White bread sandwiches are a staple in many Western cuisines, often used to create a wide variety of fillings like ham, cheese, or vegetables. White bread, a refined grain product, is made from wheat flour with the bran and germ removed during processing. This process extends shelf life but also reduces the fiber, vitamins, and minerals found in whole grains. A typical slice of white bread contains approximately 80 calories, 2 grams of protein, negligible fat, and less than 1 gram of fiber. While versatile and convenient, white bread sandwiches are generally low in nutrient density compared to whole grain alternatives.
Store white bread in a cool, dry place at room temperature for up to 7 days or freeze for longer preservation.
A white bread sandwich is typically low in protein. White bread contains around 2-3 grams of protein per slice, and the protein content can vary based on the filling or toppings, such as deli meat, cheese, or nut butter. Adding high-protein ingredients will make the sandwich more protein-rich.

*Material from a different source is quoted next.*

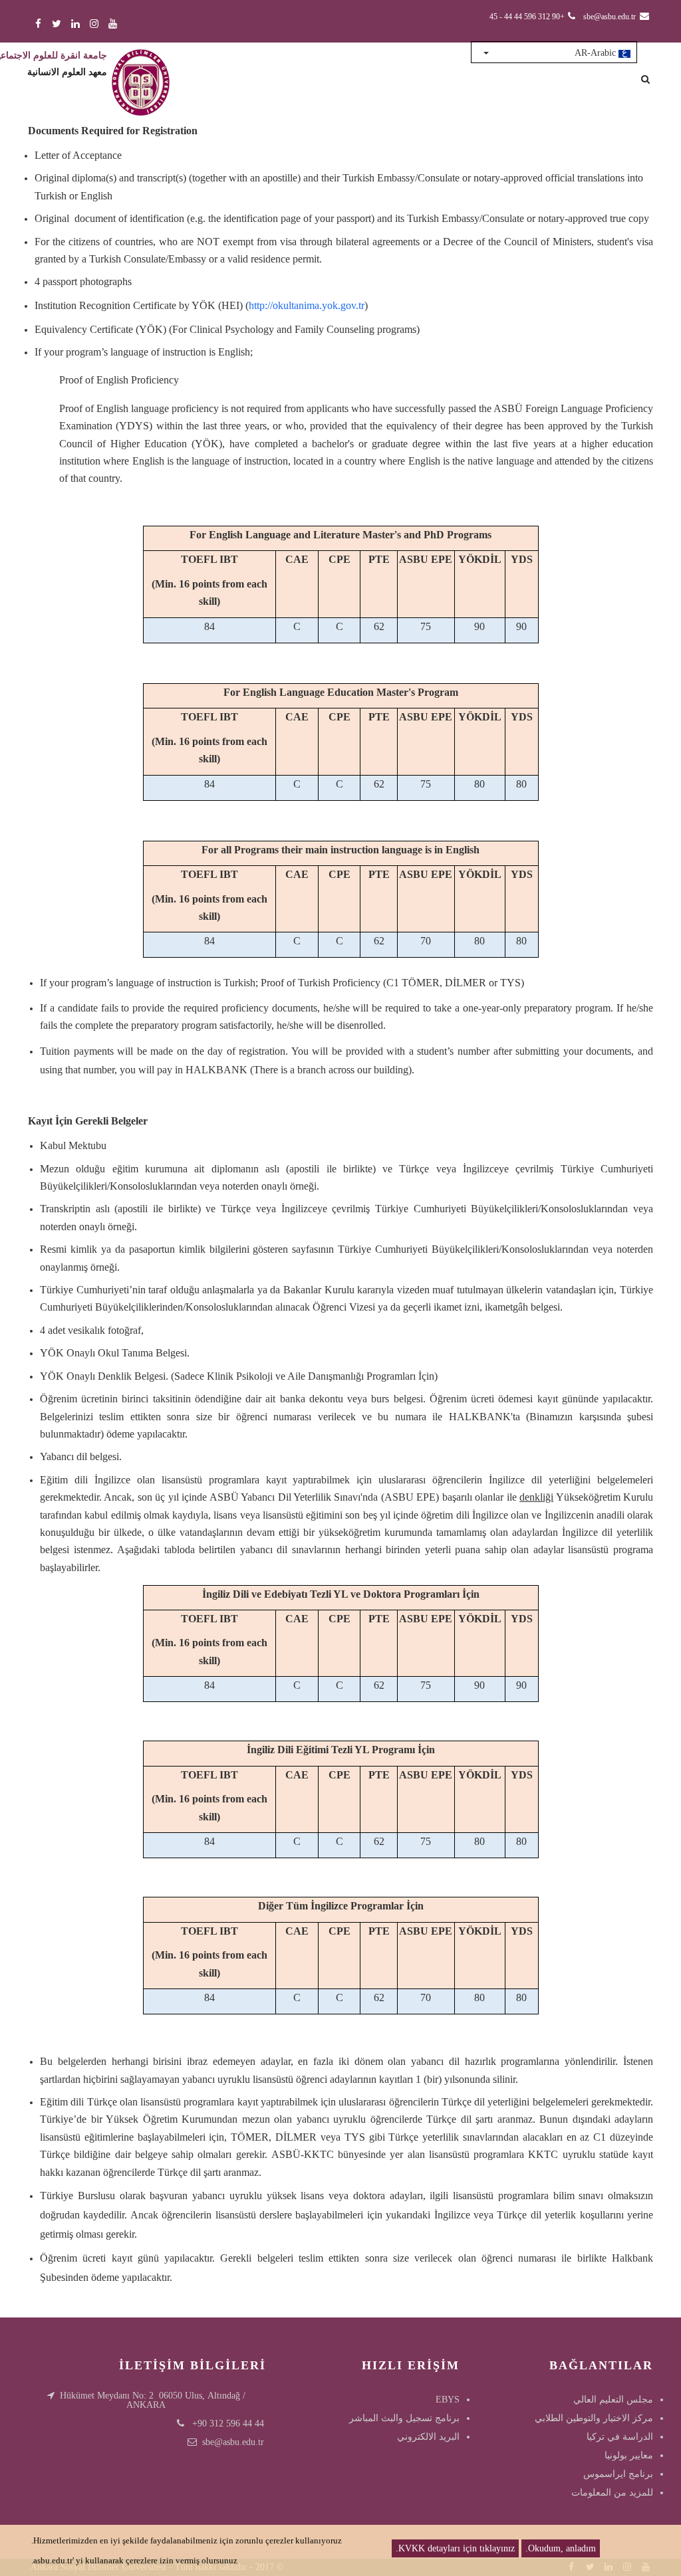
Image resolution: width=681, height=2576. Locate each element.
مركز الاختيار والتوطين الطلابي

White bread is not keto-friendly due to its high carbohydrate content. A slice of white bread contains approximately 14-15 grams of carbohydrates, which is excessive for a keto diet focused on maintaining under 50 grams of carbs per day. For keto-friendly options, consider bread made with almond or coconut flour.
White bread is often made from refined flour, which lacks fiber and nutrients found in whole grain alternatives. Consuming it regularly may contribute to blood sugar spikes and a lack of satiety due to its high glycemic index. Choosing whole grain bread or pairing the sandwich with nutrient-dense fillings can mitigate some of these concerns.
A serving size typically consists of two slices of white bread, totaling around 140-150 calories. However, the overall caloric content of the sandwich depends on the fillings and spreads. For balanced nutrition, include protein-rich, fiber-rich, or vegetable-based toppings while keeping added fats and sugars moderate.
Compared to white bread, whole wheat bread offers more fiber (around 3-4 grams per slice versus less than 1 gram in white bread), as well as more vitamins and minerals like magnesium and B vitamins. Whole wheat sandwiches are generally more filling and stabilize blood sugar better. Opt for whole wheat bread for a more nutritious option.
Our nutrition data comes from trusted, authoritative sources to ensure accuracy and reliability. Below are specific scientific references and authoritative sources for this food item.
Additional Authoritative Sources:
Daily value percentages based on FDA guidelines. Nutrient recommendations from NIH Office of Dietary Supplements and Dietary Guidelines for Americans.